The 94% confidence interval would be given by (0.283;0.361)

Explanation:

Notation and definitions

n=500 random sample taken

$\hat p=0.322$ estimated proportion of people between 18 to 34 who live with their parents

true population proportion of people between 18 to 34 who live with their parents

A confidence interval is "a range of values that’s likely to include a population value with a certain degree of confidence. It is often expressed a % whereby a population means lies between an upper and lower interval".

The margin of error is the range of values below and above the sample statistic in a confidence interval.

Normal distribution, is a "probability distribution that is symmetric about the mean, showing that data near the mean are more frequent in occurrence than data far from the mean".

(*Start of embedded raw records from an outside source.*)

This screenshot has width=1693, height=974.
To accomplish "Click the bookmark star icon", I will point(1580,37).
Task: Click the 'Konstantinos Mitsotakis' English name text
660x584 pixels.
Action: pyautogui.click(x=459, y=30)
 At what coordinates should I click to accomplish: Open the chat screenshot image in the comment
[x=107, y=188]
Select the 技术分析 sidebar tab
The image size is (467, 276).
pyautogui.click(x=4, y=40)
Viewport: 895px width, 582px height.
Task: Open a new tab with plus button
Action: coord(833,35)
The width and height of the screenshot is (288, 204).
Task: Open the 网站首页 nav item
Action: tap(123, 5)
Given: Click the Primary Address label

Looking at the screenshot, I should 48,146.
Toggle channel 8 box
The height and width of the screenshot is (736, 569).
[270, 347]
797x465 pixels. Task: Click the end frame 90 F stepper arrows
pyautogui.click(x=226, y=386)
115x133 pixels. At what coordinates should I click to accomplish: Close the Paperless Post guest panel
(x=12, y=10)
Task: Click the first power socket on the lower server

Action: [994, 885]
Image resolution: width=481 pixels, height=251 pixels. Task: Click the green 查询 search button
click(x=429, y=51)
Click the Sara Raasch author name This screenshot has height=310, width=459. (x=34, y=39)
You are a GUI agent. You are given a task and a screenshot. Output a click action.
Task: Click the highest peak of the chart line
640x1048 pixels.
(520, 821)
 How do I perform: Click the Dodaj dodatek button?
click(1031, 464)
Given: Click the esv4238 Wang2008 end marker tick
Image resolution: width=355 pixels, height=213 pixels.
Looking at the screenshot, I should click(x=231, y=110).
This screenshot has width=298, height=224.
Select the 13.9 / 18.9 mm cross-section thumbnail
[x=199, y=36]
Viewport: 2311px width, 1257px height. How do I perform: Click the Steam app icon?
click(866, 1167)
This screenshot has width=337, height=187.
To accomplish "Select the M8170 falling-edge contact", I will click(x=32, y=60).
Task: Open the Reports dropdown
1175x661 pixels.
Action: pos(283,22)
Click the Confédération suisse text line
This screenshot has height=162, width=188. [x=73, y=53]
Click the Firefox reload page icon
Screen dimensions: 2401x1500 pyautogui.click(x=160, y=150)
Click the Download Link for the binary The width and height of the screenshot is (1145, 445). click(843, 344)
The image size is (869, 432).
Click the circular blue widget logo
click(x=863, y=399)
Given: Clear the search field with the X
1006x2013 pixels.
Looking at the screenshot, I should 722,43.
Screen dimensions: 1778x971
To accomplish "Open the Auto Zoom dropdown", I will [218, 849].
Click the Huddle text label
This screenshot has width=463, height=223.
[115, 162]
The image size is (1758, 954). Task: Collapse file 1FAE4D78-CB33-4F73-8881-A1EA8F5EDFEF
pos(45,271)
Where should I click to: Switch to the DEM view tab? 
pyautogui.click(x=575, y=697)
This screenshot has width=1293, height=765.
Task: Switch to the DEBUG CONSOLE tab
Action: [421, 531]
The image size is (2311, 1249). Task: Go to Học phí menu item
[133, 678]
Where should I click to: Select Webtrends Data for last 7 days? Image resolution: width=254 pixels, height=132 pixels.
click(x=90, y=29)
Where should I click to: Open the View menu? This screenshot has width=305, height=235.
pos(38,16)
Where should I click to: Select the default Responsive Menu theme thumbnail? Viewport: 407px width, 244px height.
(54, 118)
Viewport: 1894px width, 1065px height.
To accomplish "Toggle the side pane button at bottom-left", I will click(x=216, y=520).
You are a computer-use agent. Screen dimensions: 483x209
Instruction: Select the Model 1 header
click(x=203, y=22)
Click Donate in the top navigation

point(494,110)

The population proportion have the following distribution

$p \sim N(p,\sqrt{(p(1-p))/(n)})$

Solution to the problem

In order to find the critical value we need to take in count that we are finding the interval for a proportion, so on this case we need to use the z distribution. Since our interval is at 94% of confidence, our significance level would be given by
$\alpha=1-0.94=0.06$ and
$\alpha/2 =0.03$ . And the critical value would be given by:

$z_(\alpha/2)=-1.88, z_(1-\alpha/2)=1.88$

The confidence interval for the mean is given by the following formula:

$\hat p \pm z_(\alpha/2)\sqrt{(\hat p (1-\hat p))/(n)}$

If we replace the values obtained we got:

$0.322 - 1.88\sqrt{(0.322(1-0.322))/(500)}=0.283$

$0.322 + 1.88\sqrt{(0.322(1-0.322))/(500)}=0.361$

The 94% confidence interval would be given by (0.283;0.361)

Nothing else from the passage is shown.